*** Opening Data supplied ***
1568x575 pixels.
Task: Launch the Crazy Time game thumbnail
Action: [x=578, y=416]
*** Closing Data supplied ***
*** Opening Data supplied ***
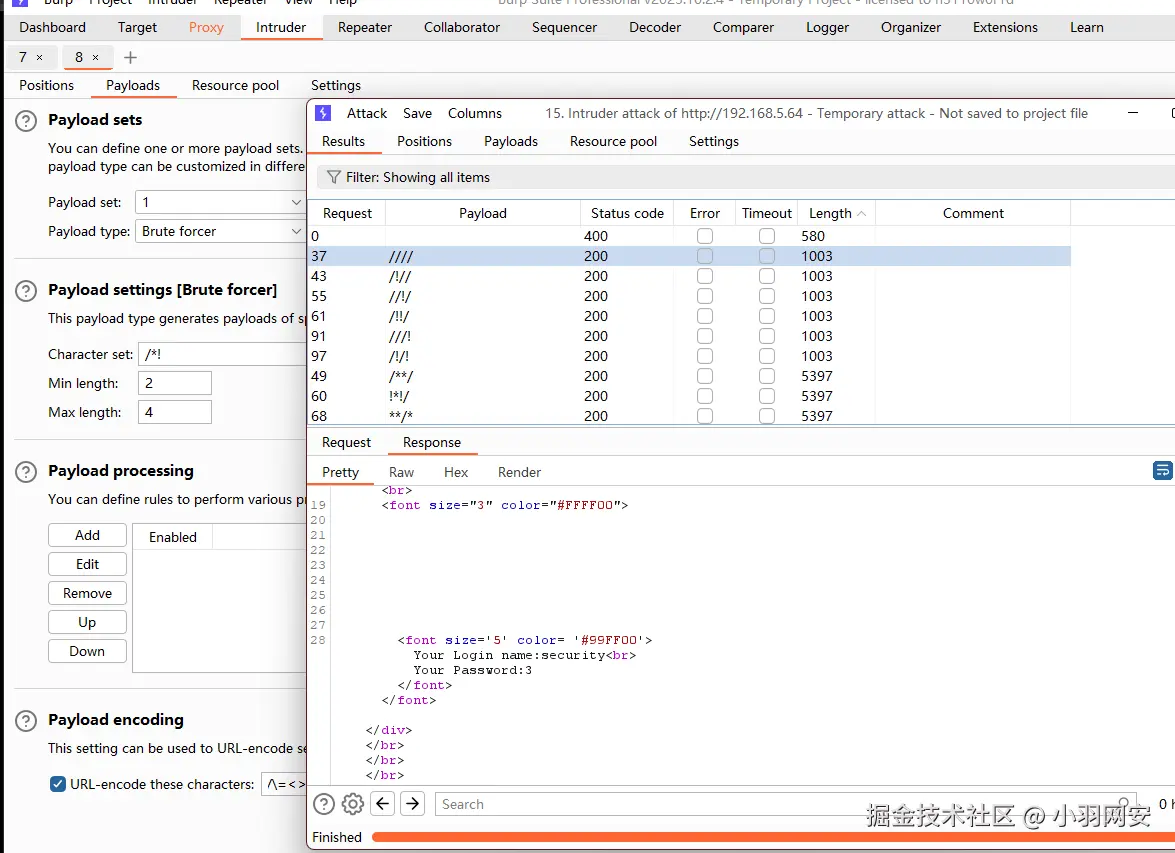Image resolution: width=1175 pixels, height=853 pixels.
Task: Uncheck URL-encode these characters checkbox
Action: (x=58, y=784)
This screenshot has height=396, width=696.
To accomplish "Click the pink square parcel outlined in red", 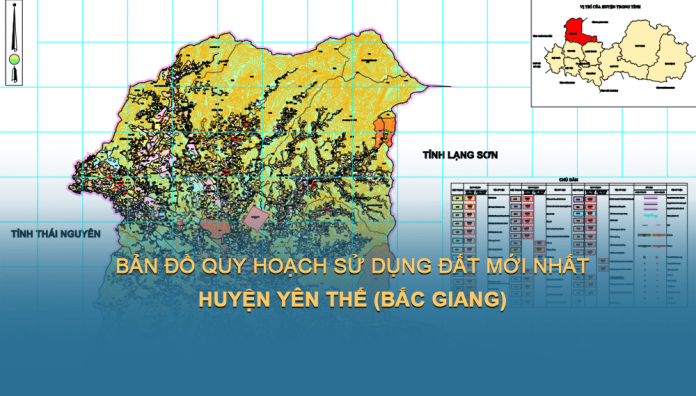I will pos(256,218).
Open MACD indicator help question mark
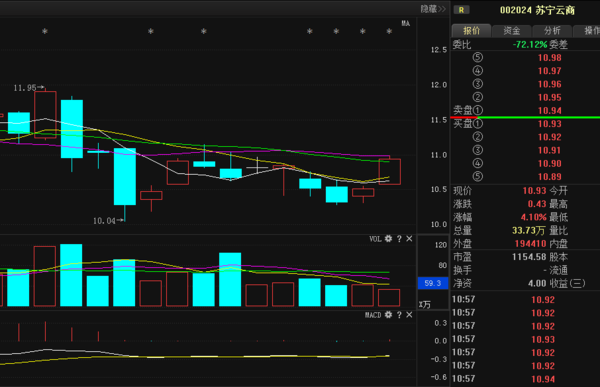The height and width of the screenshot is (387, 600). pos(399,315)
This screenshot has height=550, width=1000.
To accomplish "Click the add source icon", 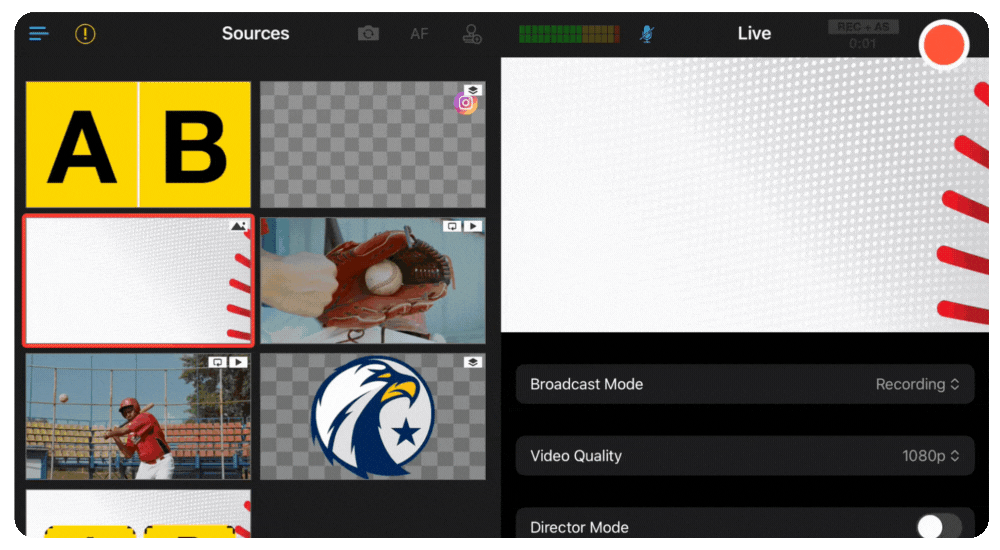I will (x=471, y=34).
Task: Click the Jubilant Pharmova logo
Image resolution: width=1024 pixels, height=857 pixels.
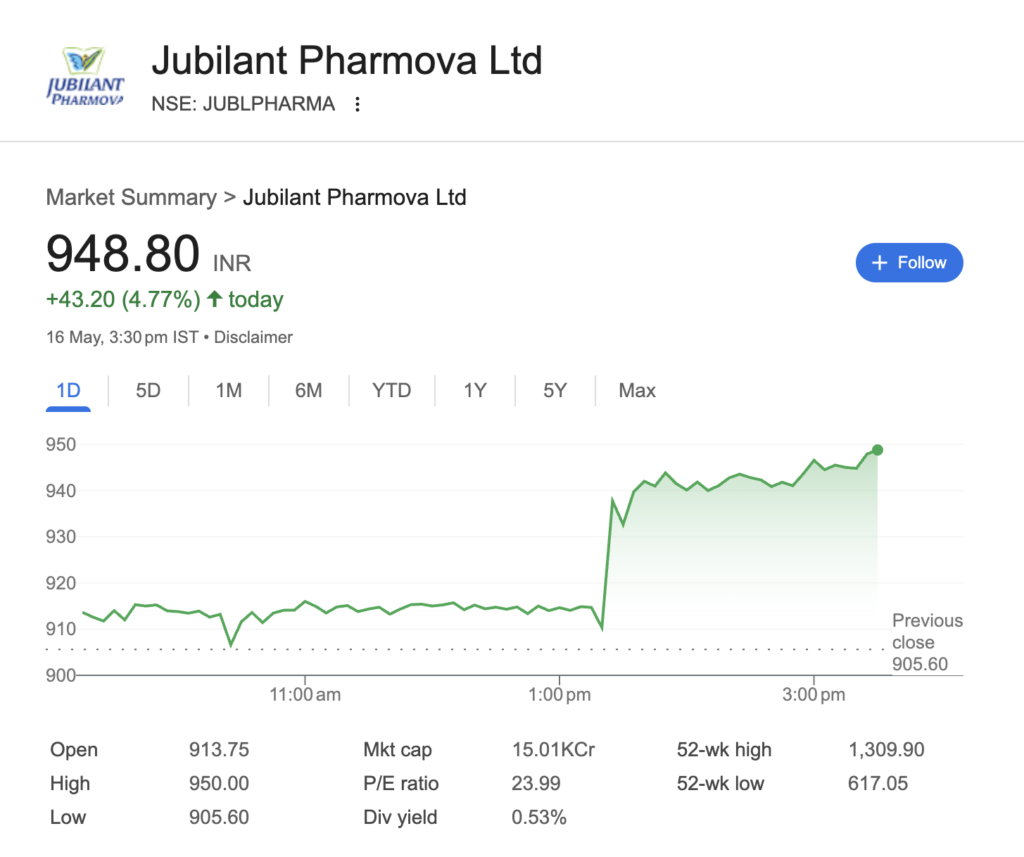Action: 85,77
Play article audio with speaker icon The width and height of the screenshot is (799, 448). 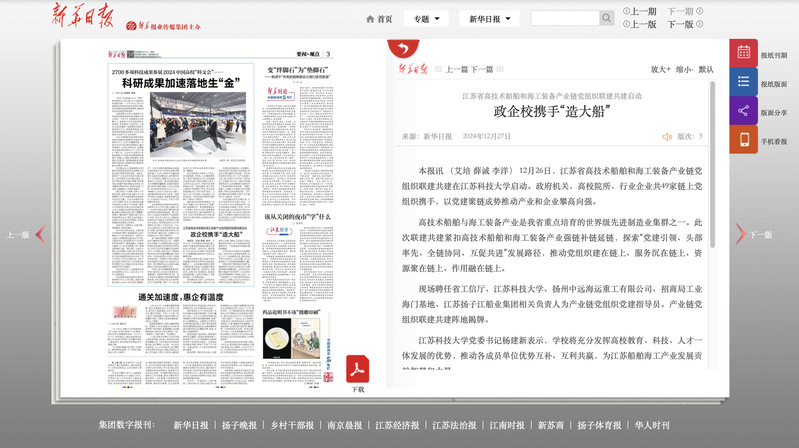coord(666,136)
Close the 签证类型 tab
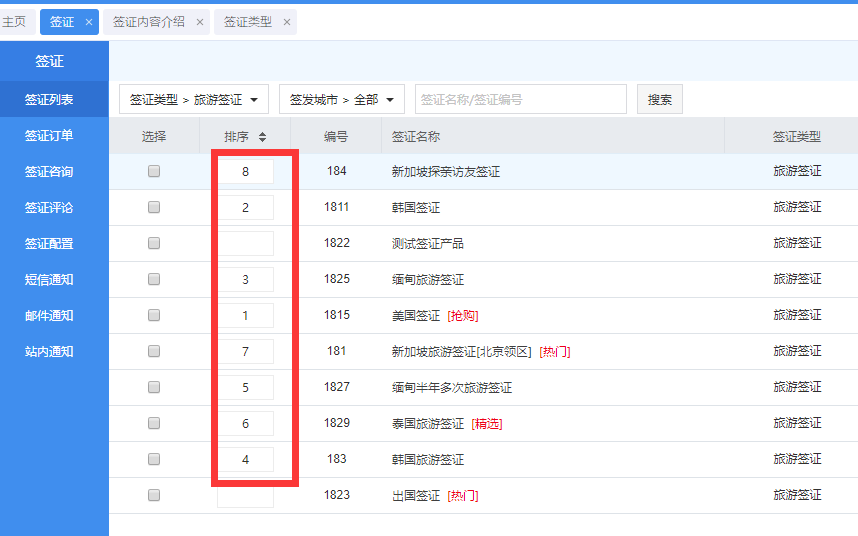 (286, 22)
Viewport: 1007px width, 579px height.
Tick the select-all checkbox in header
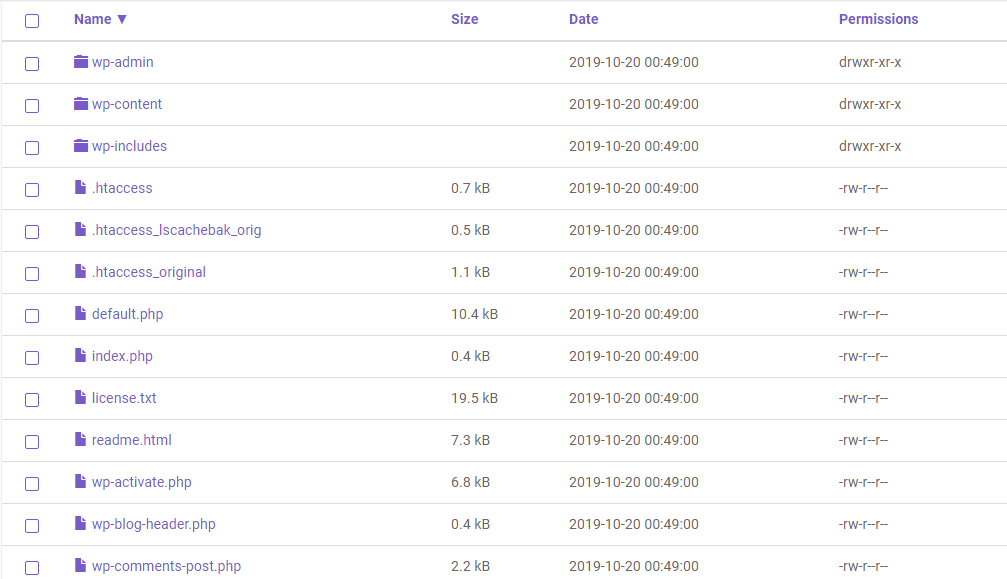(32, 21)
*** Closing Data supplied ***
*** Opening Data supplied ***
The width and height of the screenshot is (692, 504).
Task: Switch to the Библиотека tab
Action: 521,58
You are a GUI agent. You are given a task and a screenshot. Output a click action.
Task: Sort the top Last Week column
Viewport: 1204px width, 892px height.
*** Closing Data supplied ***
:: Required action ::
Each line of the listing above that includes the word "This" should be copied.

:: Response box ::
This screenshot has height=396, width=696.
This screenshot has height=550, width=1000.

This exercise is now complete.